What you write should match, word for word, the lines from the one containing "Sort table by GS column header" through the end of the data, with no pictures.
[[ Record extracts, beginning ]]
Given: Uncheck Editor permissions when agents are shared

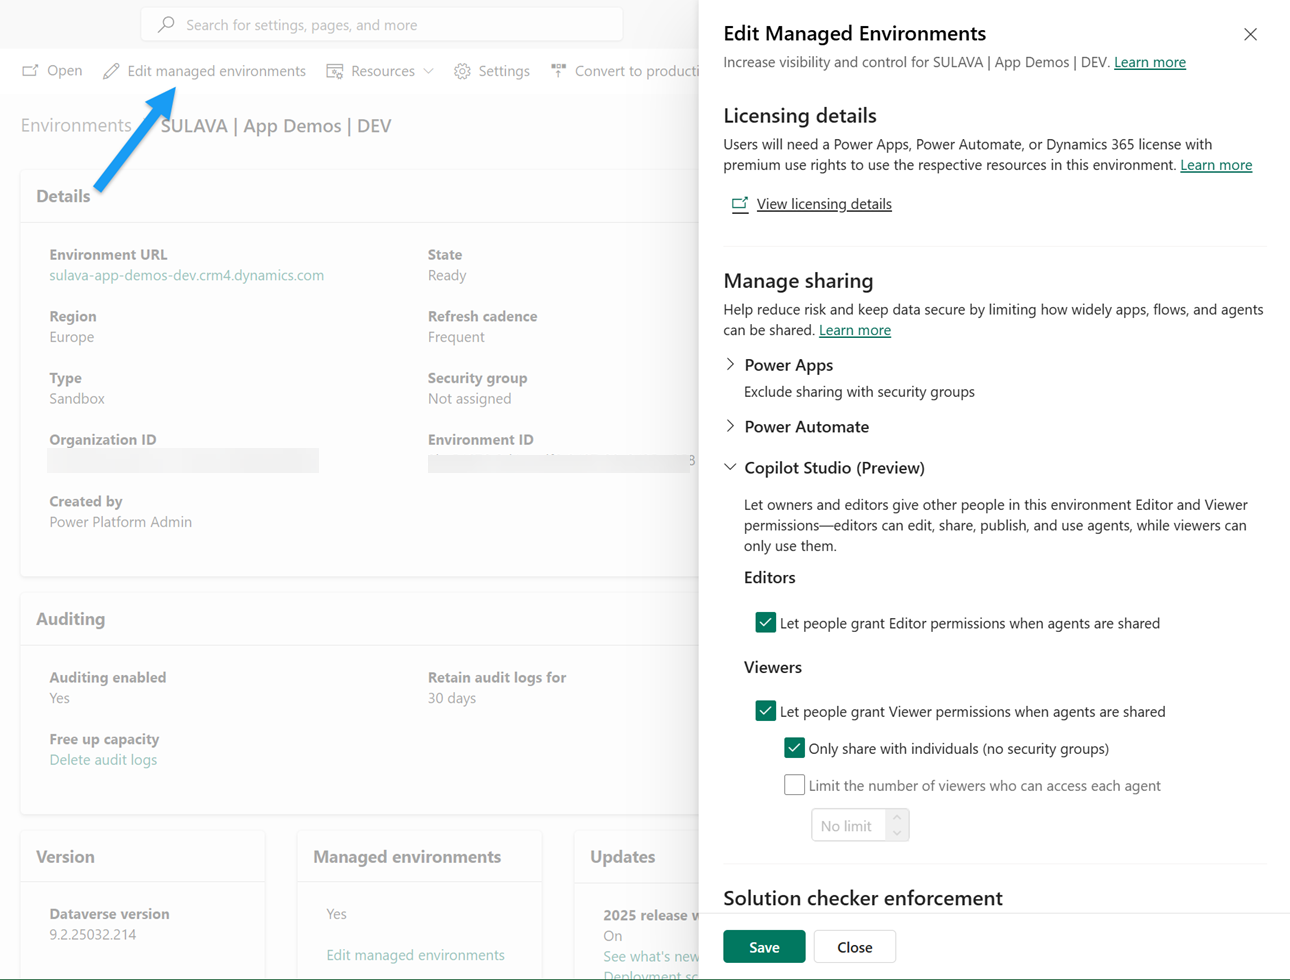Looking at the screenshot, I should (x=766, y=623).
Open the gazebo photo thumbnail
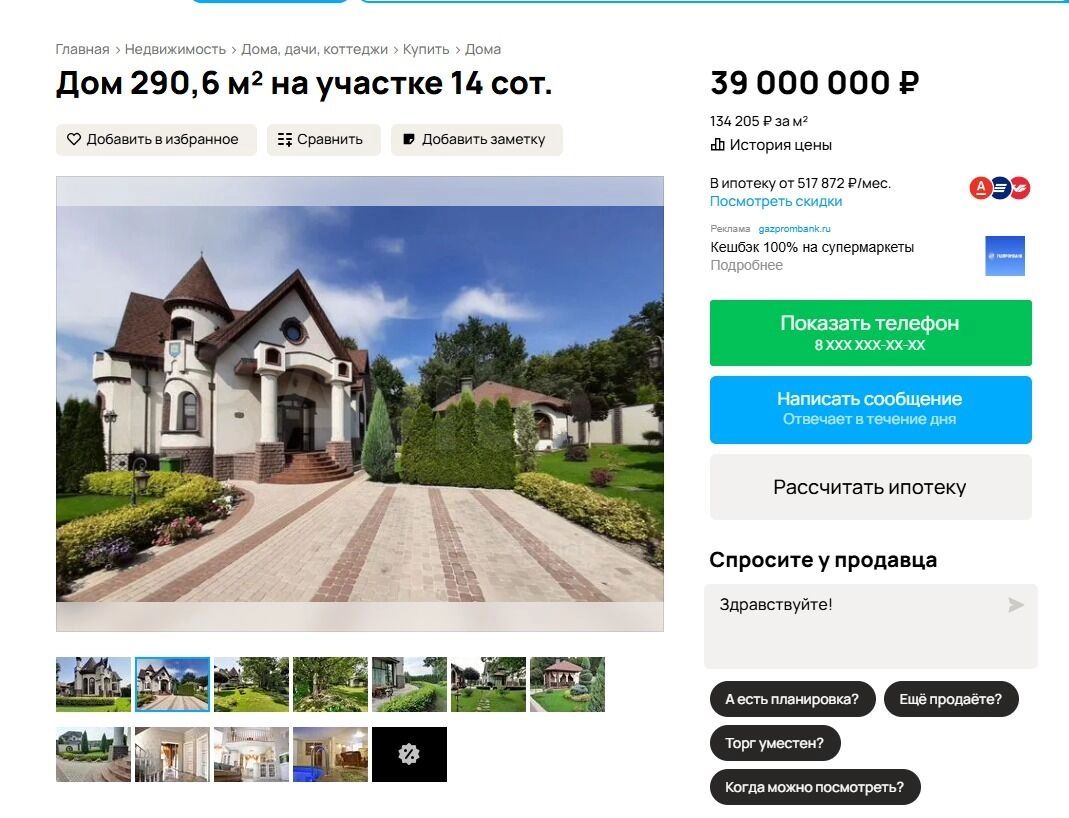The width and height of the screenshot is (1069, 818). pos(567,684)
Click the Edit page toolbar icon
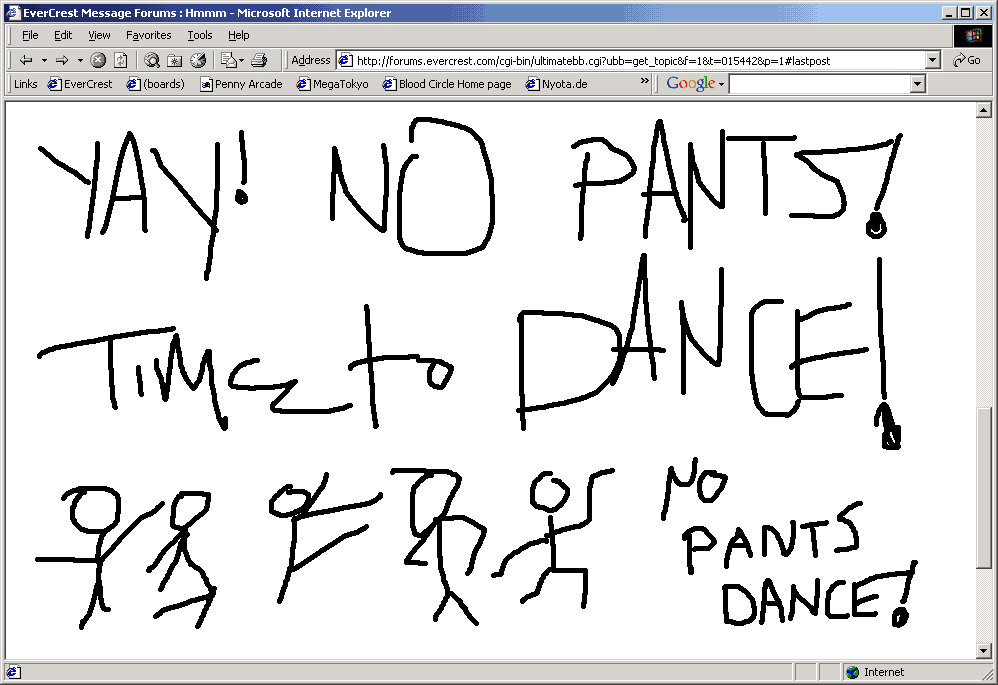 (228, 60)
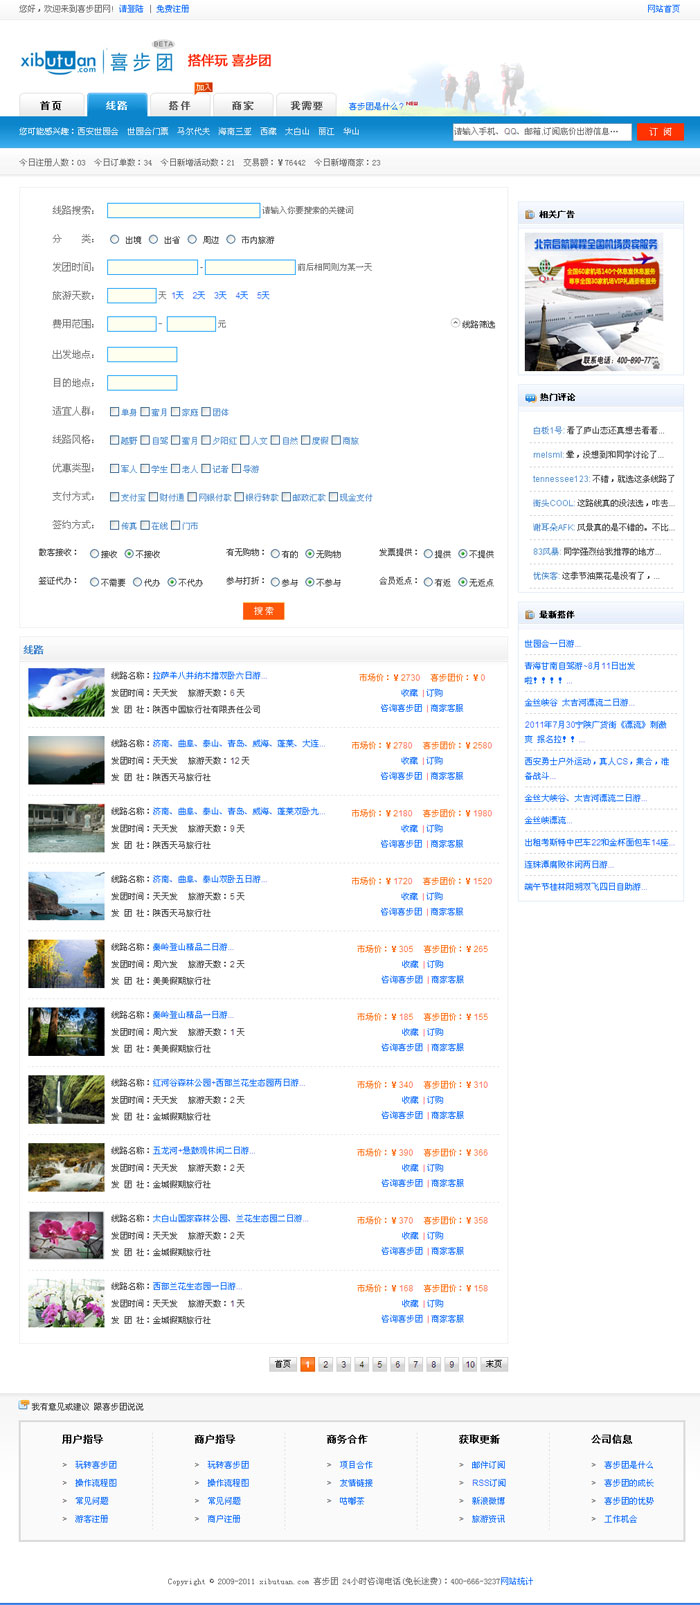Go to page 2 of results
Viewport: 700px width, 1605px height.
[325, 1364]
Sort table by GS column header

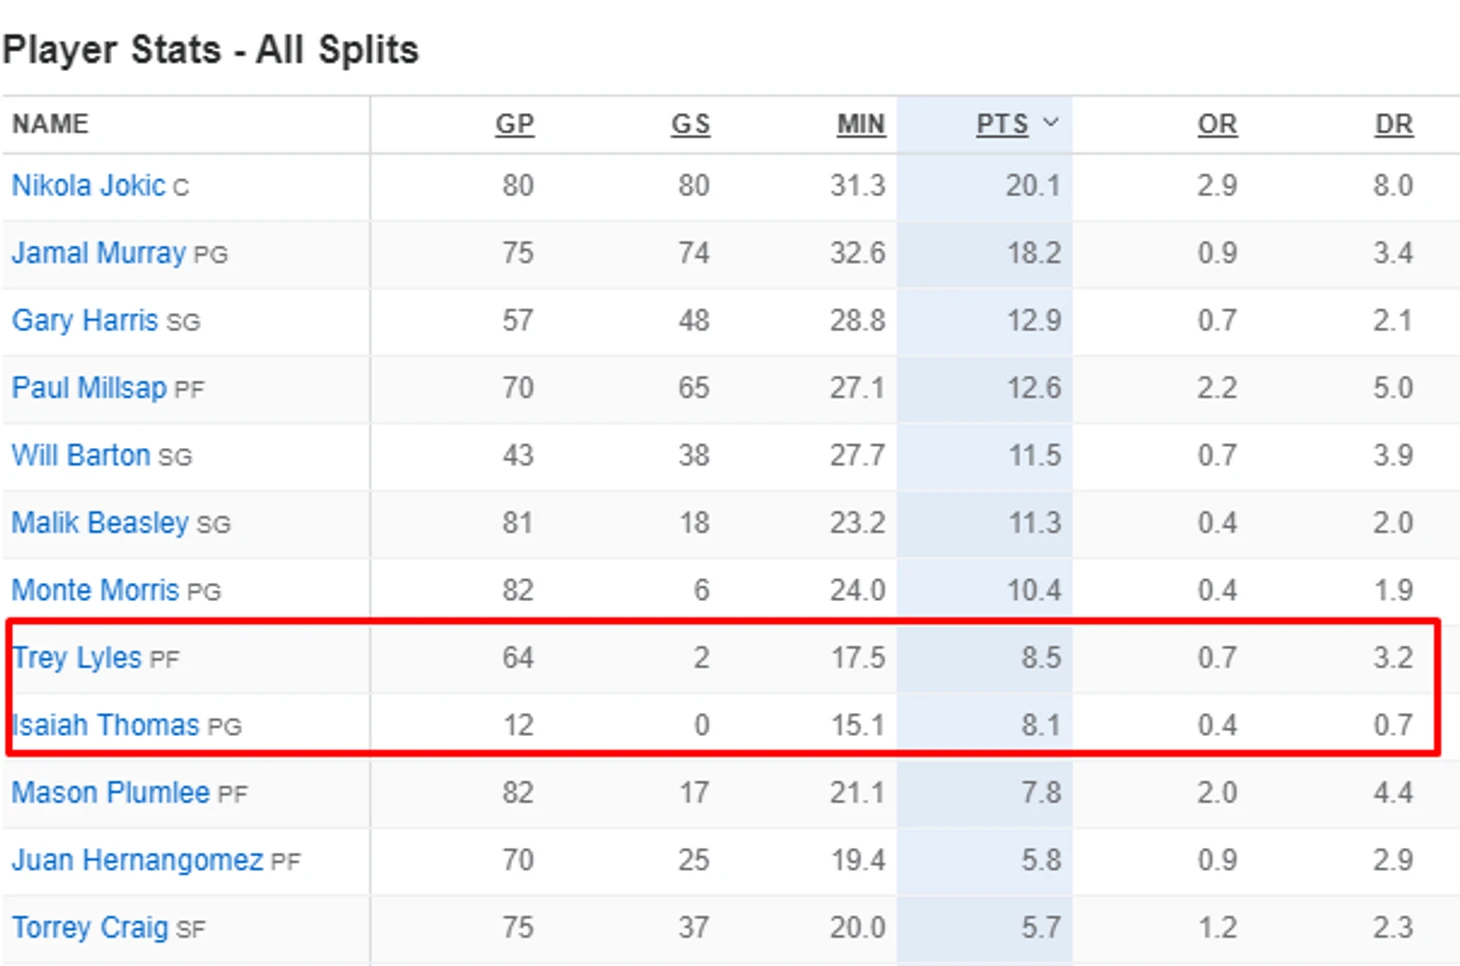tap(690, 124)
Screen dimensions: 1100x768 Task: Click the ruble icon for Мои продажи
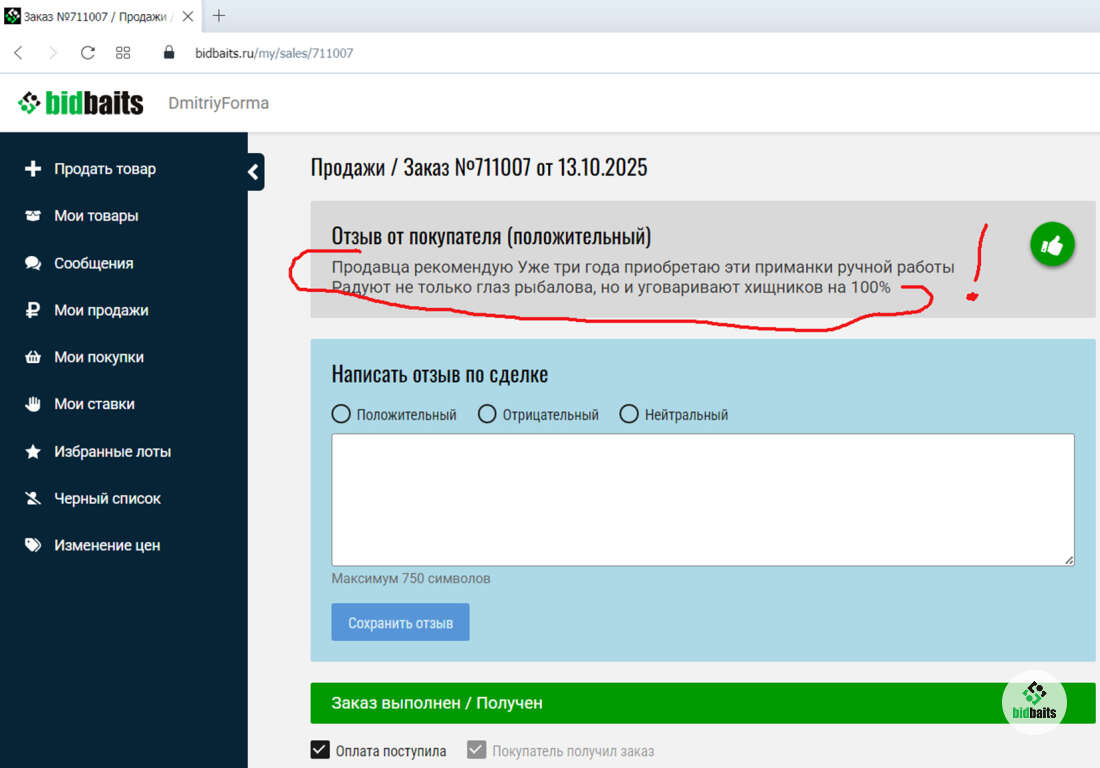coord(33,310)
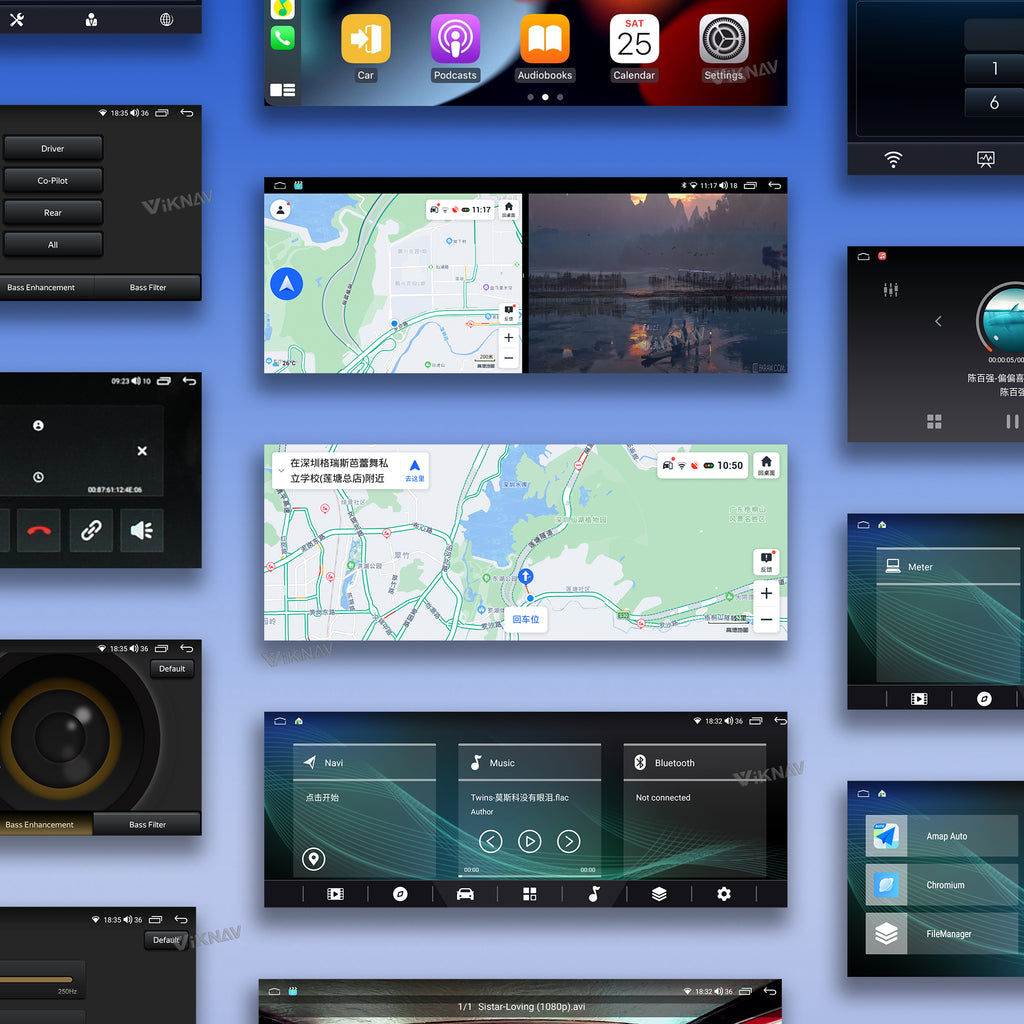Open the Bluetooth widget header
This screenshot has height=1024, width=1024.
click(695, 763)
[[ Record extracts, end ]]
### Solution to this exercise
Sort table by GS column header

tap(690, 124)
Screen dimensions: 1100x768 Task: Click the ruble icon for Мои продажи
coord(33,310)
Open the Bluetooth widget header
This screenshot has height=1024, width=1024.
click(695, 763)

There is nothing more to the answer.